* [Your assignment]: Every entry in the data that follows should come back exactly, pictures aside.

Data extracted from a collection

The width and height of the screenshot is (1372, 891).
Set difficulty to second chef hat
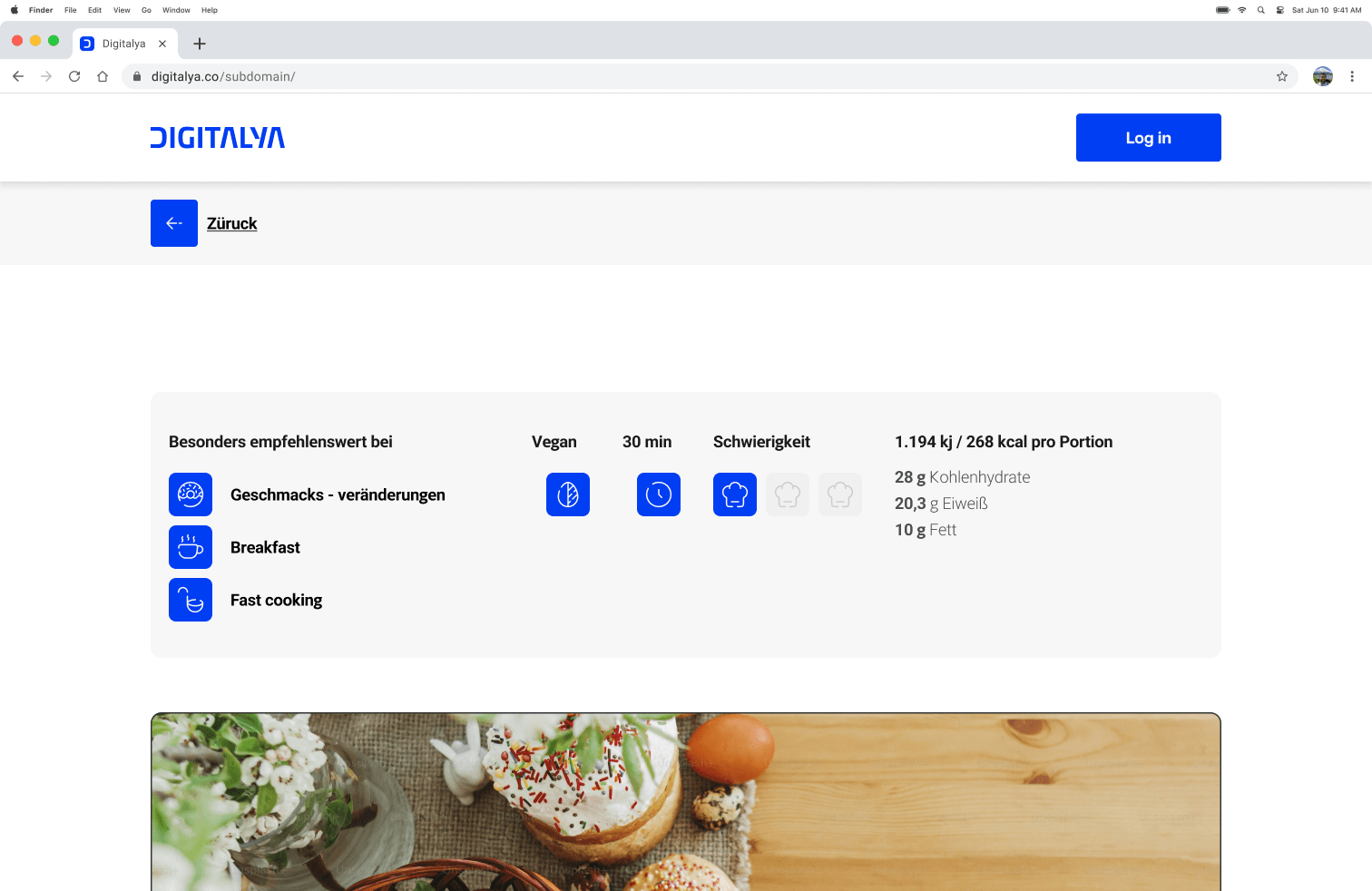788,494
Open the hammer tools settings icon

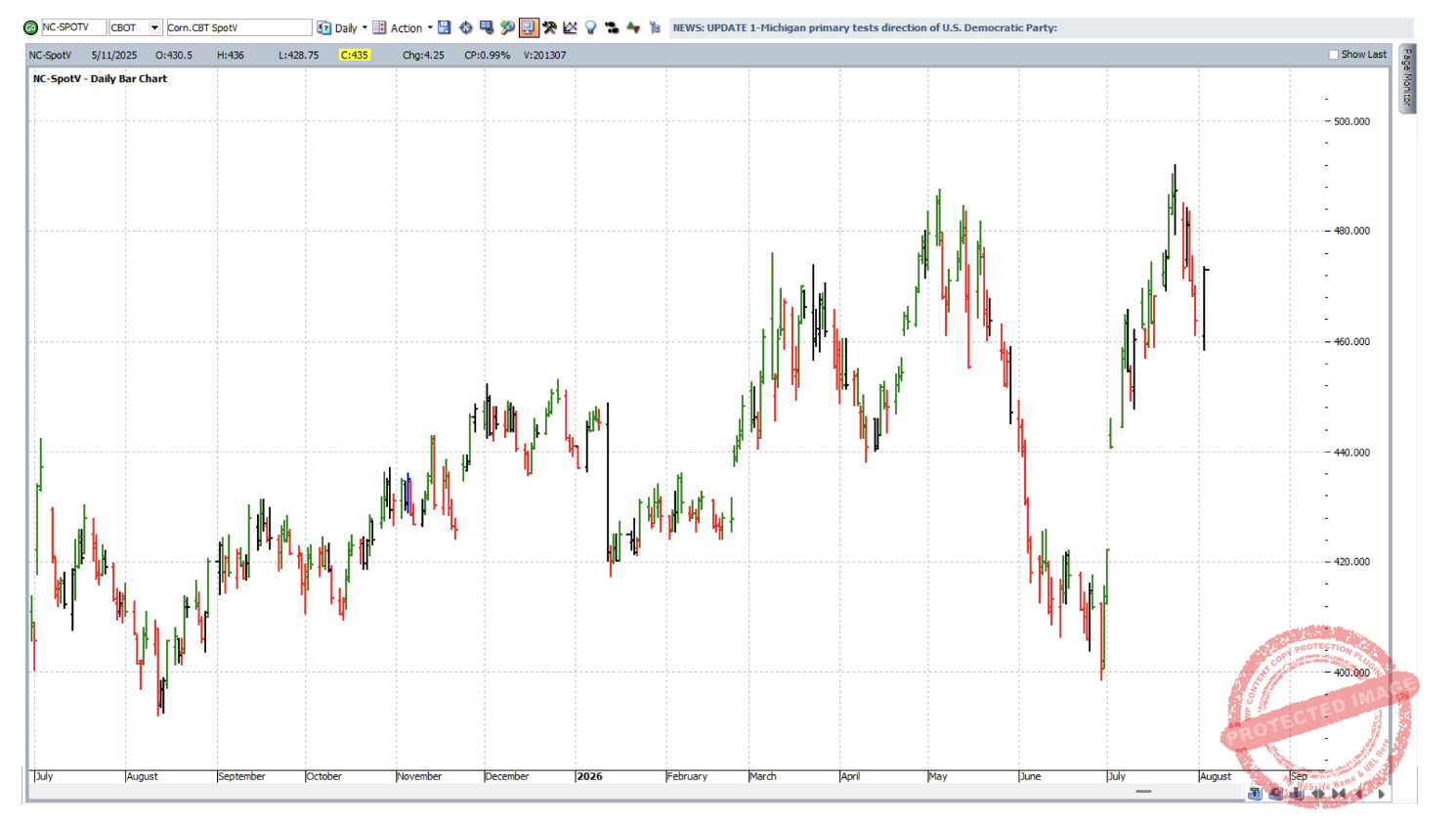coord(549,27)
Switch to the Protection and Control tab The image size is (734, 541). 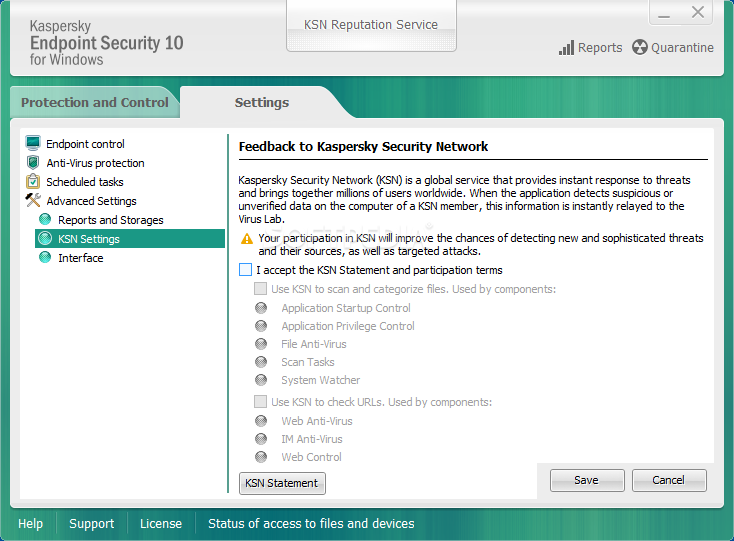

* [The completed task]:
The width and height of the screenshot is (1372, 891).
Set difficulty to second chef hat
788,494
Open the hammer tools settings icon

coord(549,27)
Switch to the Protection and Control tab The image size is (734, 541). 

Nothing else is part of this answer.